* _WHAT YOU WILL DO_:
From the records below, transcribe only the lines running from the one with "События (469, 15)" through the one with "South African Groom". Keep both of those end lines.

[Records from a collection]
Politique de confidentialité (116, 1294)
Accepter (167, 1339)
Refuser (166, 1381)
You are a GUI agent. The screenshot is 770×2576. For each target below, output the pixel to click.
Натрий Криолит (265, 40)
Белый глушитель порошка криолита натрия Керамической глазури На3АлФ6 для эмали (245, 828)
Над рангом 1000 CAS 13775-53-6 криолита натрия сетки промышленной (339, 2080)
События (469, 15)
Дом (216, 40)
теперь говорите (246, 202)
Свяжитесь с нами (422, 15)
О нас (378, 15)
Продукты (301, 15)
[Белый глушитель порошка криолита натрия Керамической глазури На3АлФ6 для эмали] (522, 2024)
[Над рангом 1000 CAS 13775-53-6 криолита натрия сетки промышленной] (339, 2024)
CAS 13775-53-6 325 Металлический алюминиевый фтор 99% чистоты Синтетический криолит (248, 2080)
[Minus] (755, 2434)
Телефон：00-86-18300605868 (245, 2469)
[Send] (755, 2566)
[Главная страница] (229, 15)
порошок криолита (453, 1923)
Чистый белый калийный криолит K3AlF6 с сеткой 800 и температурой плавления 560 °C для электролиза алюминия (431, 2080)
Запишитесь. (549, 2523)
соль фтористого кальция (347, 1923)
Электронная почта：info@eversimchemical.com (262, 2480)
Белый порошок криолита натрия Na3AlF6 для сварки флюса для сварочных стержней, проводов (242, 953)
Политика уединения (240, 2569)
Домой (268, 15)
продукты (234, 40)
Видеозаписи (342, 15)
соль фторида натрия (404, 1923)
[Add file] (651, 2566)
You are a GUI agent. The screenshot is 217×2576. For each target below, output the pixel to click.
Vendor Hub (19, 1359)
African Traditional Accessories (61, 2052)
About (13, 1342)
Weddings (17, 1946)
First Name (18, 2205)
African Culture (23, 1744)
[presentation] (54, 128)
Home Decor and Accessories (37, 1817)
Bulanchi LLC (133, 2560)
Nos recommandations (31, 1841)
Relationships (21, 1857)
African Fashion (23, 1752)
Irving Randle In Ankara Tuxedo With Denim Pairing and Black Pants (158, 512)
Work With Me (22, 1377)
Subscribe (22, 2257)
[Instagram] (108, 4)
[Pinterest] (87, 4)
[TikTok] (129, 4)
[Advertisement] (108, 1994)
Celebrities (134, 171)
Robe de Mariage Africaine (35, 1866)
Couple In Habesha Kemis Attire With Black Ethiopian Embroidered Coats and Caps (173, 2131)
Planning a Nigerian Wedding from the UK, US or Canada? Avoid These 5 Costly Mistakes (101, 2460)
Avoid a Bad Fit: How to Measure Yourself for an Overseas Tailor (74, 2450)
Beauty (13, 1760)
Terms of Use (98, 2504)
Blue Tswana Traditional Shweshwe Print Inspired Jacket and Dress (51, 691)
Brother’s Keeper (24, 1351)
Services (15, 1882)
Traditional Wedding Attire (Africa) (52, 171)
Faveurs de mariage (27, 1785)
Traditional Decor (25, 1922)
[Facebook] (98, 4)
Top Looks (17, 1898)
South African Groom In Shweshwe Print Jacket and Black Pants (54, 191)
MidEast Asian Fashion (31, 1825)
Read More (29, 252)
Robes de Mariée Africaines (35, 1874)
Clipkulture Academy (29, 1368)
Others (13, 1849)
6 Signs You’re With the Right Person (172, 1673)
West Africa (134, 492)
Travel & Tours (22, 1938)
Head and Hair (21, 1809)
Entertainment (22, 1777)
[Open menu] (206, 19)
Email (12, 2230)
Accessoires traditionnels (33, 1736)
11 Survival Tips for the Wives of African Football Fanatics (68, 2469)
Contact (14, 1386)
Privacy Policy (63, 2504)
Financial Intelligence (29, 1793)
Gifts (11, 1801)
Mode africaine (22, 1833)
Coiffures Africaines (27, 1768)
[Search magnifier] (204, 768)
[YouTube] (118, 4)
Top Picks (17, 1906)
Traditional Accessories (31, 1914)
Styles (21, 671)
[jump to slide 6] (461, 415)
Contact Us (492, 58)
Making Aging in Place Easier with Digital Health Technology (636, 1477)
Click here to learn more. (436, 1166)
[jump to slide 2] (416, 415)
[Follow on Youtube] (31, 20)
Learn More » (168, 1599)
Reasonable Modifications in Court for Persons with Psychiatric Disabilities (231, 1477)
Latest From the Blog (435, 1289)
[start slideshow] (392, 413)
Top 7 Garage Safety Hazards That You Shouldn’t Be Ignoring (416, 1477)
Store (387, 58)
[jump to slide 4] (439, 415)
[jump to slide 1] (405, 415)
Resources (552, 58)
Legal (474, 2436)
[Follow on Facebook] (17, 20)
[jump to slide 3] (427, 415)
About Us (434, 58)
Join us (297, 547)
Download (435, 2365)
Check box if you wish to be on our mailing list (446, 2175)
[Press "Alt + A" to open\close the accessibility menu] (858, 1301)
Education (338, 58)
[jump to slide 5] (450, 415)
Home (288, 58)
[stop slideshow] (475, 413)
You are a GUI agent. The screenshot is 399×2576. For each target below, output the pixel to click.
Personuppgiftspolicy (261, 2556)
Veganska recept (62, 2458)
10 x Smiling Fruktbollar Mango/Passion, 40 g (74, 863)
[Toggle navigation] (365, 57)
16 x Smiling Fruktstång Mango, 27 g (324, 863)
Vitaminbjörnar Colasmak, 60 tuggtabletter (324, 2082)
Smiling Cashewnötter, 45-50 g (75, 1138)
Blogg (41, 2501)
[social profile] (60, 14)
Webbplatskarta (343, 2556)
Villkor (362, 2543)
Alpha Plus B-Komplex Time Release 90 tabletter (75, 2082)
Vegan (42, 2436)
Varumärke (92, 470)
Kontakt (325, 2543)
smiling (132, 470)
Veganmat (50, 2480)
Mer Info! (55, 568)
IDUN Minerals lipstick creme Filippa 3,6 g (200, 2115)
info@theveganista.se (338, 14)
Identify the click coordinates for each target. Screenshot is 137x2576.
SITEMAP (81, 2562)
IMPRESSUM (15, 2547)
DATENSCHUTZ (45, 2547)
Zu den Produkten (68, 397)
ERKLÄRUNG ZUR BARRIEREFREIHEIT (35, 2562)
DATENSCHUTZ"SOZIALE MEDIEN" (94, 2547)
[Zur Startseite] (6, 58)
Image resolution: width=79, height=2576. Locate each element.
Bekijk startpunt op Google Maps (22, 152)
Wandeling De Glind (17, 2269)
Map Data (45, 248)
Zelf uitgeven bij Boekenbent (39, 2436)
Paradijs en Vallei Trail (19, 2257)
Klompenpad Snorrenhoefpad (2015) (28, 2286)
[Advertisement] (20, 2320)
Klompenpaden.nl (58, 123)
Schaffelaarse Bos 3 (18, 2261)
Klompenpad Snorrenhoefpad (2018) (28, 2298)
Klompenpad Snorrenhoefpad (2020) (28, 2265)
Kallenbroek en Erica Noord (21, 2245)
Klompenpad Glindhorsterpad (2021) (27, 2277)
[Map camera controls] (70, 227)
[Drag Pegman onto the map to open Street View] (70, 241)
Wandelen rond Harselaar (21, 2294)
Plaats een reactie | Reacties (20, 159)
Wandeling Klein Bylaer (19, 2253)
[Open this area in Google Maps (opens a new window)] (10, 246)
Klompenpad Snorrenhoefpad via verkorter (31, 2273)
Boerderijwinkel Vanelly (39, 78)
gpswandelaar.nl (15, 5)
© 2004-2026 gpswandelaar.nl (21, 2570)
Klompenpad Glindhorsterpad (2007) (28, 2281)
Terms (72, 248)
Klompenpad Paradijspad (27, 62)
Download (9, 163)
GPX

* _REPLY_:
События (469, 15)
Дом (216, 40)
теперь говорите (246, 202)
Свяжитесь с нами (422, 15)
О нас (378, 15)
Продукты (301, 15)
[Белый глушитель порошка криолита натрия Керамической глазури На3АлФ6 для эмали] (522, 2024)
[Над рангом 1000 CAS 13775-53-6 криолита натрия сетки промышленной] (339, 2024)
CAS 13775-53-6 325 Металлический алюминиевый фтор 99% чистоты Синтетический криолит (248, 2080)
[Minus] (755, 2434)
Телефон：00-86-18300605868 (245, 2469)
[Send] (755, 2566)
[Главная страница] (229, 15)
порошок криолита (453, 1923)
Чистый белый калийный криолит K3AlF6 с сеткой 800 и температурой плавления 560 °C для электролиза алюминия (431, 2080)
Запишитесь. (549, 2523)
соль фтористого кальция (347, 1923)
Электронная почта：info@eversimchemical.com (262, 2480)
Белый порошок криолита натрия Na3AlF6 для сварки флюса для сварочных стержней, проводов (242, 953)
Политика уединения (240, 2569)
Домой (268, 15)
продукты (234, 40)
Видеозаписи (342, 15)
соль фторида натрия (404, 1923)
[Add file] (651, 2566)
You are a GUI agent. The screenshot is 217×2576. For each target below, output the pixel to click.
Vendor Hub (19, 1359)
African Traditional Accessories (61, 2052)
About (13, 1342)
Weddings (17, 1946)
First Name (18, 2205)
African Culture (23, 1744)
[presentation] (54, 128)
Home Decor and Accessories (37, 1817)
Bulanchi LLC (133, 2560)
Nos recommandations (31, 1841)
Relationships (21, 1857)
African Fashion (23, 1752)
Irving Randle In Ankara Tuxedo With Denim Pairing and Black Pants (158, 512)
Work With Me (22, 1377)
Subscribe (22, 2257)
[Instagram] (108, 4)
[Pinterest] (87, 4)
[TikTok] (129, 4)
[Advertisement] (108, 1994)
Celebrities (134, 171)
Robe de Mariage Africaine (35, 1866)
Couple In Habesha Kemis Attire With Black Ethiopian Embroidered Coats and Caps (173, 2131)
Planning a Nigerian Wedding from the UK, US or Canada? Avoid These 5 Costly Mistakes (101, 2460)
Avoid a Bad Fit: How to Measure Yourself for an Overseas Tailor (74, 2450)
Beauty (13, 1760)
Terms of Use (98, 2504)
Blue Tswana Traditional Shweshwe Print Inspired Jacket and Dress (51, 691)
Brother’s Keeper (24, 1351)
Services (15, 1882)
Traditional Wedding Attire (Africa) (52, 171)
Faveurs de mariage (27, 1785)
Traditional Decor (25, 1922)
[Facebook] (98, 4)
Top Looks (17, 1898)
South African Groom In Shweshwe Print Jacket and Black Pants (54, 191)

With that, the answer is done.